DATA FOR THIS EXERCISE: Begin

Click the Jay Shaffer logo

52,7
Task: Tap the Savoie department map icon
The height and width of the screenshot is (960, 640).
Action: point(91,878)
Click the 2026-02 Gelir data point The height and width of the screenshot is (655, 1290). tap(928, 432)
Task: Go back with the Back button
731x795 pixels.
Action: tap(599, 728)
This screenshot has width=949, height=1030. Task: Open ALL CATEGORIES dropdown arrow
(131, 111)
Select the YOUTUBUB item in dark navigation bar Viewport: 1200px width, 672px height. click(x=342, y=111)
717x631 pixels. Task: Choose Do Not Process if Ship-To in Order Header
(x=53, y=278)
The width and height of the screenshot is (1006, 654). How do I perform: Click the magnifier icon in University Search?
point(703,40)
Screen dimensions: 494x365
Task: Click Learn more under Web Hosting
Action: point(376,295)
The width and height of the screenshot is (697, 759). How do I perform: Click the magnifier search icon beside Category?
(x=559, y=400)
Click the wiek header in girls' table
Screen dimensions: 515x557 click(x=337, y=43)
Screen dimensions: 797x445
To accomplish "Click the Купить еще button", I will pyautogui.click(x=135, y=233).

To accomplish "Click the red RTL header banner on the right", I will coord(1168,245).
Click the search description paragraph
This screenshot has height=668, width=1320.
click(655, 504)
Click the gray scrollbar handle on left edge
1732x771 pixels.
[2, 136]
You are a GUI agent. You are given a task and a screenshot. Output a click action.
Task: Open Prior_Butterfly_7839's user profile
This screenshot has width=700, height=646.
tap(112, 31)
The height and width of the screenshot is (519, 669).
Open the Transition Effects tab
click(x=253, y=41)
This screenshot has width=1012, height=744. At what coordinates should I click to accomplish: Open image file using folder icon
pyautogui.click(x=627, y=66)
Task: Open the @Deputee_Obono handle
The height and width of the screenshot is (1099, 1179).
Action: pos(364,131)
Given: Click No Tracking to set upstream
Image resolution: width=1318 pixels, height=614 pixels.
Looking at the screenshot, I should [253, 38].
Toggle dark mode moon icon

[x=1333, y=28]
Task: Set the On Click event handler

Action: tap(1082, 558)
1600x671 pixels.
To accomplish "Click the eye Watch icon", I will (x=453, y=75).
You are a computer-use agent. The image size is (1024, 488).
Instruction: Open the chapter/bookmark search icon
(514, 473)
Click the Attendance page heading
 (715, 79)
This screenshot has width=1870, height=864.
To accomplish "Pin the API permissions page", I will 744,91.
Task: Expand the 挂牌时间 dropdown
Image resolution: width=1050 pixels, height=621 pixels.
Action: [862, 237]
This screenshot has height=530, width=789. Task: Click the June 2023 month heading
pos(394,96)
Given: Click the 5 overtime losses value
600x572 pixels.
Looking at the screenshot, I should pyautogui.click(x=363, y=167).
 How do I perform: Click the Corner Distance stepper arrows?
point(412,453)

DATA FOR THIS EXERCISE: End

# [YOUR OBJECTIVE]
Your task is to print all of the records exactly.

# [SOLUTION TO THIS TASK]
Click the Jay Shaffer logo

52,7
Task: Tap the Savoie department map icon
The height and width of the screenshot is (960, 640).
Action: point(91,878)
Click the 2026-02 Gelir data point The height and width of the screenshot is (655, 1290). tap(928, 432)
Task: Go back with the Back button
731x795 pixels.
Action: tap(599, 728)
This screenshot has width=949, height=1030. Task: Open ALL CATEGORIES dropdown arrow
(131, 111)
Select the YOUTUBUB item in dark navigation bar Viewport: 1200px width, 672px height. click(x=342, y=111)
717x631 pixels. Task: Choose Do Not Process if Ship-To in Order Header
(x=53, y=278)
The width and height of the screenshot is (1006, 654). How do I perform: Click the magnifier icon in University Search?
point(703,40)
Screen dimensions: 494x365
Task: Click Learn more under Web Hosting
Action: point(376,295)
The width and height of the screenshot is (697, 759). How do I perform: Click the magnifier search icon beside Category?
(x=559, y=400)
Click the wiek header in girls' table
Screen dimensions: 515x557 click(x=337, y=43)
Screen dimensions: 797x445
To accomplish "Click the Купить еще button", I will pyautogui.click(x=135, y=233).

To accomplish "Click the red RTL header banner on the right", I will coord(1168,245).
Click the search description paragraph
This screenshot has height=668, width=1320.
click(655, 504)
Click the gray scrollbar handle on left edge
1732x771 pixels.
[2, 136]
You are a GUI agent. You are given a task and a screenshot. Output a click action.
Task: Open Prior_Butterfly_7839's user profile
This screenshot has width=700, height=646.
tap(112, 31)
The height and width of the screenshot is (519, 669).
Open the Transition Effects tab
click(x=253, y=41)
This screenshot has width=1012, height=744. At what coordinates should I click to accomplish: Open image file using folder icon
pyautogui.click(x=627, y=66)
Task: Open the @Deputee_Obono handle
The height and width of the screenshot is (1099, 1179).
Action: pos(364,131)
Given: Click No Tracking to set upstream
Image resolution: width=1318 pixels, height=614 pixels.
Looking at the screenshot, I should [253, 38].
Toggle dark mode moon icon

[x=1333, y=28]
Task: Set the On Click event handler

Action: tap(1082, 558)
1600x671 pixels.
To accomplish "Click the eye Watch icon", I will (x=453, y=75).
You are a computer-use agent. The image size is (1024, 488).
Instruction: Open the chapter/bookmark search icon
(514, 473)
Click the Attendance page heading
 (715, 79)
This screenshot has width=1870, height=864.
To accomplish "Pin the API permissions page", I will 744,91.
Task: Expand the 挂牌时间 dropdown
Image resolution: width=1050 pixels, height=621 pixels.
Action: [862, 237]
This screenshot has height=530, width=789. Task: Click the June 2023 month heading
pos(394,96)
Given: Click the 5 overtime losses value
600x572 pixels.
Looking at the screenshot, I should pyautogui.click(x=363, y=167).
 How do I perform: Click the Corner Distance stepper arrows?
point(412,453)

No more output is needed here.